Are you sure that (current) Apple devices continue to route IPv6 directly when connected to a VPN that does not forward it? (A quick Google confirms that some VPN clients do this, but since the mailing list post is about Apple devices, let's stick to that. Although I'm on OS X, I can't test this easily because I don't have any VPN services set up.) If they do, I feel like that would be very surprising behavior that should be considered a bug, or at least a reason for the OS to provide the user with an obvious button to turn it off... maybe worth filing a Radar over?
Apple continues to route IPv6 over the default route when connected to a VPN that is v4 only (at least for OpenVPN that is the case, I don't have any experience with others).

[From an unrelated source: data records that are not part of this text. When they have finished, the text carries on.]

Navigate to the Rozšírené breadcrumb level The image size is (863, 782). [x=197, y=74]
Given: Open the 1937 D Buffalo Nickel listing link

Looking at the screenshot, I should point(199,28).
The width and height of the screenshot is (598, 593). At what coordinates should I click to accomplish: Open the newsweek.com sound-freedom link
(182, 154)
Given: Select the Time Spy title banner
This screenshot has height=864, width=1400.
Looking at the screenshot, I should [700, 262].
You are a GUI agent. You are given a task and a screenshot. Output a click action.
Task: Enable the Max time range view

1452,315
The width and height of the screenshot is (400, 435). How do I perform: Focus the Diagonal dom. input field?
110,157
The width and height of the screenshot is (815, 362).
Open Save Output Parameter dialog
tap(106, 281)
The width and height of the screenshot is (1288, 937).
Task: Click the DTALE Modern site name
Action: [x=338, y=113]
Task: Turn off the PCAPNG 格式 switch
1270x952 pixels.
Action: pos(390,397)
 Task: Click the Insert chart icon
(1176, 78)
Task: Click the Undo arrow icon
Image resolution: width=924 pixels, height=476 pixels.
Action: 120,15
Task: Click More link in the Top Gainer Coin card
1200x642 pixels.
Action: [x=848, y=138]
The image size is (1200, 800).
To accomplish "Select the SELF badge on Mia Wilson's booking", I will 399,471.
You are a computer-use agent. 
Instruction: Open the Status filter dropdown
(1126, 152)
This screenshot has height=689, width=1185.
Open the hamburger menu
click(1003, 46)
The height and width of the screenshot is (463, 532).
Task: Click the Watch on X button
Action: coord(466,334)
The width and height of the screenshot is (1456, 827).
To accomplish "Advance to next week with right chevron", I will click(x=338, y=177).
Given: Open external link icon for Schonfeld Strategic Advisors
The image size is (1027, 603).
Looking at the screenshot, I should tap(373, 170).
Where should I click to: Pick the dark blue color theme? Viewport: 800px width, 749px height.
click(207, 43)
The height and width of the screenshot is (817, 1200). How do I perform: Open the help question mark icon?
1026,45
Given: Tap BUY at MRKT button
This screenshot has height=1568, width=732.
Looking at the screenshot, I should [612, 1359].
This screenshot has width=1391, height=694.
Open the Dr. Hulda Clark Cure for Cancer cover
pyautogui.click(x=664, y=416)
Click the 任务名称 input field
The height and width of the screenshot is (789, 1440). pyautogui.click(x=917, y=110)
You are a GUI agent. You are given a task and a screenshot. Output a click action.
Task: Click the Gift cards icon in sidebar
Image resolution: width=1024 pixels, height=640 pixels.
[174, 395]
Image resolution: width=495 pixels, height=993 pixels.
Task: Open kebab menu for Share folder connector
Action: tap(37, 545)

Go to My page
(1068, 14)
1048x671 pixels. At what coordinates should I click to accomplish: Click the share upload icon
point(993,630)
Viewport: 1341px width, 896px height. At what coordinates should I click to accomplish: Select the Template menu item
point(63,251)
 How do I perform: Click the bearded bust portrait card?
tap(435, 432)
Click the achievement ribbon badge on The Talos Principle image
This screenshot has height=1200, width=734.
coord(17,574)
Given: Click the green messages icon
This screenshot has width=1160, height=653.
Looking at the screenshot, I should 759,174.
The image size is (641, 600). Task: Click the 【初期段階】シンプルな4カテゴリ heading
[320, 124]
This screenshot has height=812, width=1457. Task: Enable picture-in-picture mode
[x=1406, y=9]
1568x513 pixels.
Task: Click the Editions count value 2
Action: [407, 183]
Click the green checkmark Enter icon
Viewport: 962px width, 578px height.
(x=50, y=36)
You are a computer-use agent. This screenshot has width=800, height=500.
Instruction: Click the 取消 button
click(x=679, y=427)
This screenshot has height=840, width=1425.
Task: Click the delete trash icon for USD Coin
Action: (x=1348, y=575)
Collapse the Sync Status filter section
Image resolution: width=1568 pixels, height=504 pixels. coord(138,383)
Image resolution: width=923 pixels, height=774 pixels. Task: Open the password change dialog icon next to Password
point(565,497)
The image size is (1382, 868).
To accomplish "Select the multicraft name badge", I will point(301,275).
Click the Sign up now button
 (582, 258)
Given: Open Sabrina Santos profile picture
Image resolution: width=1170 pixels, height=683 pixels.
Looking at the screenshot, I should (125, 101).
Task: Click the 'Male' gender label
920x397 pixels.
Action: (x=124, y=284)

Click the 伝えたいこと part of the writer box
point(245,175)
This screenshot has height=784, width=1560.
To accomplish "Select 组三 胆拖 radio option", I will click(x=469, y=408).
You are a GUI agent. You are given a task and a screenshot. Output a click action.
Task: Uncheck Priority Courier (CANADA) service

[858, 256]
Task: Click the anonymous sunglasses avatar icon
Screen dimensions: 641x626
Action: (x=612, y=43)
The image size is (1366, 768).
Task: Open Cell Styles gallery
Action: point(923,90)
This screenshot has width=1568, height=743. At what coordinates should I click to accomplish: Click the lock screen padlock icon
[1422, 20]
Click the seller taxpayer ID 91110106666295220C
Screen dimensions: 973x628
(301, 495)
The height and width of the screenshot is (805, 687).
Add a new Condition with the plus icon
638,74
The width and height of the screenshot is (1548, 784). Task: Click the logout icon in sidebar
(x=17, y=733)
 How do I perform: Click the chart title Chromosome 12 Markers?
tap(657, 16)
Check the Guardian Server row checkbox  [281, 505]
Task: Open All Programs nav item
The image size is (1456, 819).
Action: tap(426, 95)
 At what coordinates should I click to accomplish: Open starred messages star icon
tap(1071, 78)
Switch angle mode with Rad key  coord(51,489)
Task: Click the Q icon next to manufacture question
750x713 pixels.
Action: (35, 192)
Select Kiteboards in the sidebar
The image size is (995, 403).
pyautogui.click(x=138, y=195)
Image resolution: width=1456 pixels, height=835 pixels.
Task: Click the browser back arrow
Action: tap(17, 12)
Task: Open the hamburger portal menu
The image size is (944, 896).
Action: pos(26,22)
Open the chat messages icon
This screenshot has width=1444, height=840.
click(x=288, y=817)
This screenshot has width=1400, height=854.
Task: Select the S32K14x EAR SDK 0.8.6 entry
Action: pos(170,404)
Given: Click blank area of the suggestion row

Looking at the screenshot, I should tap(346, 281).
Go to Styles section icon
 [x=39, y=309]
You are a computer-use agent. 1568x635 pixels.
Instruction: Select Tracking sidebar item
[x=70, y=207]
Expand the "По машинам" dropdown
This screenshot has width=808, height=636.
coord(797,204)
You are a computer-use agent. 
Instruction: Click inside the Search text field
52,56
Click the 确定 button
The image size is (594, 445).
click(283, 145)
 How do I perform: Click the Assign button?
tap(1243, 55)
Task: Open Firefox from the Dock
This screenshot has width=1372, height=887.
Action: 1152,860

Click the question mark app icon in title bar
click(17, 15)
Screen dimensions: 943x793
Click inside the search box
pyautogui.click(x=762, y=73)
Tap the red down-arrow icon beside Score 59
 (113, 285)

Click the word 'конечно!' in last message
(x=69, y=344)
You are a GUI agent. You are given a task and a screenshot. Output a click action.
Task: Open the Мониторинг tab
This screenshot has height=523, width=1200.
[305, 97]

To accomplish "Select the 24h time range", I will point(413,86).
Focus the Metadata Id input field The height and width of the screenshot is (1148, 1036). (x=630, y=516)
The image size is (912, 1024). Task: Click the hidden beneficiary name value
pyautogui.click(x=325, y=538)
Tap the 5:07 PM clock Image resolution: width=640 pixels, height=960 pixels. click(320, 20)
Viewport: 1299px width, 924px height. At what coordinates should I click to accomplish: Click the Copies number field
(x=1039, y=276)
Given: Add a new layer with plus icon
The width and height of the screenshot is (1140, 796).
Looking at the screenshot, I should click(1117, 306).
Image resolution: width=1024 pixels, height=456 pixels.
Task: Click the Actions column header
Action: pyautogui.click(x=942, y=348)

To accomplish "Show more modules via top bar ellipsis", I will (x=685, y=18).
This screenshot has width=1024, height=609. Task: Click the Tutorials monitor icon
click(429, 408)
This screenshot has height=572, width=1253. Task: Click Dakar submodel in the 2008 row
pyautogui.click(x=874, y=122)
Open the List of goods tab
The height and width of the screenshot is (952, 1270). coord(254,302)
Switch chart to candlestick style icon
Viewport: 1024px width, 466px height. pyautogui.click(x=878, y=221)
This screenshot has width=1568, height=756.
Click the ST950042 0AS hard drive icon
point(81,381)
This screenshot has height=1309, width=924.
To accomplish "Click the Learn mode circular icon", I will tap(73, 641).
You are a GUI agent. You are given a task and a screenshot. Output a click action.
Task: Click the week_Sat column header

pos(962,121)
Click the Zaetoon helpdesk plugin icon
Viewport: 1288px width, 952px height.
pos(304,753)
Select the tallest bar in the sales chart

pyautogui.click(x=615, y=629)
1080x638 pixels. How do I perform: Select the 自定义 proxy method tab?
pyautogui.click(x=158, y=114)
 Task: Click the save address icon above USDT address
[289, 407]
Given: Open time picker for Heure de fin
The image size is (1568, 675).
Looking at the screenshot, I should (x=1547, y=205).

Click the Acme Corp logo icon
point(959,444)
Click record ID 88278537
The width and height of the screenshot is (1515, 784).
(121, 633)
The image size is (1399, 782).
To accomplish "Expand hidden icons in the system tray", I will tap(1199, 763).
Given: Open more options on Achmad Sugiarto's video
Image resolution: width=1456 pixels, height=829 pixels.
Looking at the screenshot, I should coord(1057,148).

So that means if you have a v4 only VPN provider all IPv6 happily goes over the default route.
This is not surprising to me at all, traffic should follow the default route that is given. If you are privacy conscious you should already know how to disable IPv6... Honestly if it is a bug anywhere it is a bug in the VPN providers that they are not providing IPv6 services for their customers.
Thankfully with OpenVPN IPv6 setup is simple, and while it doesn't provide the privacy extensions like SLAAC (you can only get a single static IPv6 address on the other end of the tunnel), it does allow you to easily tunnel IPv6 traffic as well. I personally do this by pushing 2000::/3 across from my OpenVPN server.
On OS X 10.9 I don't have a way to disable IPv6 that I can find. In Network > Advanced > TCP/IP > Configure IPv6, there are only three choices: automatic, manual, link local. And as soon as I configure it with either manual or link local, the wifi connection changes from green to yellow and I no longer have even IPv4 Internet, although it remains identically configured as before. A while ago this popup had an Off option just like the Configure IPv4 menu does.
Doesn't work that way for me. On 10.9.5 setting the wifi connection's IPv6 setting to "Link-local only" causes me to be unable to ping6 other machines but IPv4 is unaffected.
> If they do, I feel like that would be very surprising behavior that should be considered a bug,
Not really. Since VPNs have many different purposes (privacy is only one, and arguably not even the most common one), disabling all IPv6 traffic whenever a v4-only VPN is enabled may be a bad default for other use cases. In fact, I would be rather surprised if they did this (though pleasantly surprised).
They don't do this, it follows the route tables for the appropriate protocol. If you are v4 VPN connected the VPN overwrites the route table, but v6 will be unencumbered.